### Exercise brief
Only the number is needed: how many lines of the entries below contain the word "agent".

(Beginning of Data to use)

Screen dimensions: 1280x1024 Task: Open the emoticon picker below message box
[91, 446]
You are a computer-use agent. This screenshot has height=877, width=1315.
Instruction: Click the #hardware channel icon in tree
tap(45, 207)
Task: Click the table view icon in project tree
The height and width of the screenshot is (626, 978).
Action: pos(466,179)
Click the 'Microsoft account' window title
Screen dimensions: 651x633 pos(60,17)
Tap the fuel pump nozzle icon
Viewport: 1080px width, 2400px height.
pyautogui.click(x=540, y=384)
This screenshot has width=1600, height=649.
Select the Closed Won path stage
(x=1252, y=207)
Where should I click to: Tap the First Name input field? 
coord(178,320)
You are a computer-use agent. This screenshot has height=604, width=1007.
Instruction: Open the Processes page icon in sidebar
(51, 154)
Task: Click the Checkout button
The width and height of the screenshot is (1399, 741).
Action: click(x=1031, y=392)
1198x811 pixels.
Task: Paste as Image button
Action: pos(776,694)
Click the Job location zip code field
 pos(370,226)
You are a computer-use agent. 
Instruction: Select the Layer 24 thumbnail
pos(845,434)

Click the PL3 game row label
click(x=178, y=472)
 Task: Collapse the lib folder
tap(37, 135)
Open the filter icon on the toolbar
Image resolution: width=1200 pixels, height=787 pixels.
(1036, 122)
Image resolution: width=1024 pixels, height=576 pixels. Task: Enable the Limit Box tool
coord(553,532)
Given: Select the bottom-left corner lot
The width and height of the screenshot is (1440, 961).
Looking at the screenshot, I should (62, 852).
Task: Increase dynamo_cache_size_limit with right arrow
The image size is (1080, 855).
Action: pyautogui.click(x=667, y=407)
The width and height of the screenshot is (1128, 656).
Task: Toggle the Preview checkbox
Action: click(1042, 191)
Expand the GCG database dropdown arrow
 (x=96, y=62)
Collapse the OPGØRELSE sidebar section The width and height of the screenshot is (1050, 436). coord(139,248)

(End of Data to use)

### Completed exercise
3